In recent weeks, Foster has rejected calls for an all-Ireland forum to work through the implications that the island faces as a result of the leave vote.

“The Taoiseach needs to show real leadership on the North,” said Adams.

“Notwithstanding Arlene Fosters’ negativity, the appeal of being part of a new, reimagined confident Ireland may well prove very attractive to some unionists in the North.

“But achieving that will require political leaders here rising above their historical tendencies and developing an all island view.

“Arlene Foster’s position in entirely predictable. So too is the position of some Dublin politicians.

“The fact is, the North voted to remain in the EU. Foster lost. Common sense won. So the wishes of the electorate of the North must be respected and upheld.

Adams continued: “Why should unionists move to explore new relationships on this island if some of the main parties in Dublin are content with the old structures and current partitionist arrangements?”

On June 23, the majority of the electorate in the UK voted to leave the EU; however, both Northern Ireland and Scotland voted to remain.

Both Taoiseach Enda Kenny and Fianna Fáil leader Micheál Martin have expressed the view that the Brexit fall-out could eventually lead to a vote on Irish unity.

“All of us need to move beyond the rhetoric and into the reality of unity and the necessary programs and outreach to achieve this very achievable objective,” said Adams.
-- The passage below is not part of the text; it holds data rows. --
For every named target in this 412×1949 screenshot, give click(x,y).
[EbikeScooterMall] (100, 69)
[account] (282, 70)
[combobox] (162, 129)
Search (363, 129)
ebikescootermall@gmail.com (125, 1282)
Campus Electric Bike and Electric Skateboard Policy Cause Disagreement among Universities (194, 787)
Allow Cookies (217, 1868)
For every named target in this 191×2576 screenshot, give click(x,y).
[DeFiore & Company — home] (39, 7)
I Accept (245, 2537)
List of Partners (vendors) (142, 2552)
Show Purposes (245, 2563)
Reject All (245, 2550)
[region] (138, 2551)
Part of this could include efforts to agree all-party approaches on the way forward. We should also be open to exploring new ways of governance on this island.

“I welcomed the Taoiseach’s recognition of the possibility and potential for a referendum on reunification to be part of any negotiations with the EU and Britain on Brexit.

“His move to this position, like Fianna Fáil leader Micheál Martin, was conditional and cautious and that is fair enough.

“But all of us now need to go beyond this by actively talking about the constitutional and institutional shape of that new Ireland.

This is not just about six counties joining twenty six counties. This is about uniting the people of this island and creating a new Ireland.

“If the Brexit vote has done anything it has thrown into sharp focus the damaging consequences of partition and the fact that in a changing EU it does not make sense that one part of this small island will be in the EU and the other part outside.”